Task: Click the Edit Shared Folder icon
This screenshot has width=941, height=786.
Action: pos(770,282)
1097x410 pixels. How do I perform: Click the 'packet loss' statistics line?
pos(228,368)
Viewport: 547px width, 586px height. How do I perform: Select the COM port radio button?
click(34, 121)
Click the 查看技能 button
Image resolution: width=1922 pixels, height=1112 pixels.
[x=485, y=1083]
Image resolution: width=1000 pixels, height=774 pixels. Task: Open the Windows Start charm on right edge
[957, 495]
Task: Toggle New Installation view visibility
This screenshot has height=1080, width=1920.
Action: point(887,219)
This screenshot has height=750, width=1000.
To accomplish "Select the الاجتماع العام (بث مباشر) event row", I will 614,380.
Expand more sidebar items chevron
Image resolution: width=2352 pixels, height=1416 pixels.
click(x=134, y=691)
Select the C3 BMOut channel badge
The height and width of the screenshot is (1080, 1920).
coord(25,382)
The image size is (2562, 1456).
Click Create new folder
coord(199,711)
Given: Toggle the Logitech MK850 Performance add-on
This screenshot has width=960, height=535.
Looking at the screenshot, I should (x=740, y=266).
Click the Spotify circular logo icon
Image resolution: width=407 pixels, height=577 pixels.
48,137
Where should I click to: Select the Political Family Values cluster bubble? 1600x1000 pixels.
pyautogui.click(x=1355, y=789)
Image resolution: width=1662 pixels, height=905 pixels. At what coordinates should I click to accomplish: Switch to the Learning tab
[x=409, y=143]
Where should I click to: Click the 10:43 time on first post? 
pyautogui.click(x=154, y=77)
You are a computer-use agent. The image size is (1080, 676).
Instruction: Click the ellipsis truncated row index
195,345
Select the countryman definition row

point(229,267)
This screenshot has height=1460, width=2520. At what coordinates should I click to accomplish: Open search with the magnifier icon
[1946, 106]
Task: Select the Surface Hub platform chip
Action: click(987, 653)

_____

* Goal: Can you give the lines again, starting with the first one and going on through the line with "coord(199,711)", with "Image dimensions" substituted for "Image resolution" and nothing else changed?

* Problem solution:
Task: Click the Edit Shared Folder icon
This screenshot has width=941, height=786.
Action: pos(770,282)
1097x410 pixels. How do I perform: Click the 'packet loss' statistics line?
pos(228,368)
Viewport: 547px width, 586px height. How do I perform: Select the COM port radio button?
click(34, 121)
Click the 查看技能 button
Image dimensions: width=1922 pixels, height=1112 pixels.
[x=485, y=1083]
Image dimensions: width=1000 pixels, height=774 pixels. Task: Open the Windows Start charm on right edge
[957, 495]
Task: Toggle New Installation view visibility
This screenshot has height=1080, width=1920.
Action: point(887,219)
This screenshot has height=750, width=1000.
To accomplish "Select the الاجتماع العام (بث مباشر) event row", I will 614,380.
Expand more sidebar items chevron
Image dimensions: width=2352 pixels, height=1416 pixels.
click(x=134, y=691)
Select the C3 BMOut channel badge
The height and width of the screenshot is (1080, 1920).
coord(25,382)
The image size is (2562, 1456).
Click Create new folder
coord(199,711)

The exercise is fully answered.